His father was a man – a hard-drinking wife-beating friend-brawler, who thrashed Fergy with a belt-buckle. He cooked Fergy’s pet rabbit and forced it down the child’s soft mouth. But you can’t refuse your father; his alcohol and violence rushed up Fergy’s capillaries, entryists, pickling his heart, and erupted on Christmas Day as the drunken boy of twenty-one killed his girl bride.

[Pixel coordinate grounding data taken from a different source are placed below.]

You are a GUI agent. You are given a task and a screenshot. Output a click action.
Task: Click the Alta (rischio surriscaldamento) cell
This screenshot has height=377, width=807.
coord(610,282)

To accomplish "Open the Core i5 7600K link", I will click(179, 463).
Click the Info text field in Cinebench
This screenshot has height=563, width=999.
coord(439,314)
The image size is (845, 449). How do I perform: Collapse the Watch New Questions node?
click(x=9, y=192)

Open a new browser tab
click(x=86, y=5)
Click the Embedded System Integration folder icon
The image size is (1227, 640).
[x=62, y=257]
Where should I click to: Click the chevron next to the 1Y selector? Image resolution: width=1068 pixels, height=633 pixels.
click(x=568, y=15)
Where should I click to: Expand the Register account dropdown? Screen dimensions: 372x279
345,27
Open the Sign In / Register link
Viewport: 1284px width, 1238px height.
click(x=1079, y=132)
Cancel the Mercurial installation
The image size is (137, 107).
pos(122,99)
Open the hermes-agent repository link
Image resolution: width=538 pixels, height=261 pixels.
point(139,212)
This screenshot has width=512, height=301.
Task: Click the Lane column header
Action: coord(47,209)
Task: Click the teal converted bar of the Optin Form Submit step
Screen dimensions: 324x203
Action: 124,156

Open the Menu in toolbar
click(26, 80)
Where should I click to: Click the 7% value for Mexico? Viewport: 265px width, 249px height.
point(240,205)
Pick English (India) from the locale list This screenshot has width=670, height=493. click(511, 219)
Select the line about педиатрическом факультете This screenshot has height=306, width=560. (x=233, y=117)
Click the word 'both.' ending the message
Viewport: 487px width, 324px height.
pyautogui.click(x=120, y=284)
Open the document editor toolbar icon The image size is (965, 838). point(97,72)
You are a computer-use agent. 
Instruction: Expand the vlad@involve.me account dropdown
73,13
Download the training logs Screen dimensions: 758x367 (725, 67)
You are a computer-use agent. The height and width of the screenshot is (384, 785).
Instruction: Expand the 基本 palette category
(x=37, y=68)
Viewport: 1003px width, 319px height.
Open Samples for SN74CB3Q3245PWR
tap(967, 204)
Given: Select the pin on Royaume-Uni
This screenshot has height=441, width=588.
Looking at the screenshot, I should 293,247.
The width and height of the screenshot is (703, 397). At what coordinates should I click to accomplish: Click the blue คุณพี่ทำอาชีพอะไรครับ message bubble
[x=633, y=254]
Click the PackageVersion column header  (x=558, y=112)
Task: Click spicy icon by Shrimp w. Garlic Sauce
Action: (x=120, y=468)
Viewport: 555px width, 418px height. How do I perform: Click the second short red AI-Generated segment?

moon and sea all night long force six
Fergy has never had a sniff of a BMW; he scorns the men whose cells are ripe with girly pix, men “in thrall to bimboism,” (that’s his phrasing, and he calls it “self-inflicted bondage, the injustice which they have imposed upon themselves,” in his gravelly mining-town Geordie). Money does not cascade through his hands in jackpot imagery: he earns four pounds sixty two pence each week. But he is a stone in the shoe of a Governor, indomitable with murderous convicts, and bracing to my bland goodwill. Over forty years of incarceration he has found the irreducible core of a man: mind, and will. There is no likeminded thinker to appreciate this. He tells me, “No-one will ever know I lived.” His speech is cast in Victorian prose from the prison library, poured through the pursed vowels and rotten lungs of County Durham, an eloquence finely wrought and strange: “I am a caricature devoid of humour…”
through a patch of brilliance
the tiny boat
Fergy is in Heaven. He is not conscious that for his last hours he has been released from his Life Sentence into a hospice and lies in a bed of lovely linen in a brightly painted room, flowered and sunned through rose curtains, and he is touched with motherly care, perhaps for the first time, by a great exponent of the Hippocratic oath whose kindness opens the sluice on my heart’s pity as none of the callous neglect ever did. It is goodness that makes us cry, not suffering. Fergy is Christian and I murmur in his ear about angels and light. His body now is stiff as saltcod, drying into the warm air.
I thank the doctor. That pathetic bundle of clothes! Away from there, breathing deeply where a fine mist is coming in off the sea.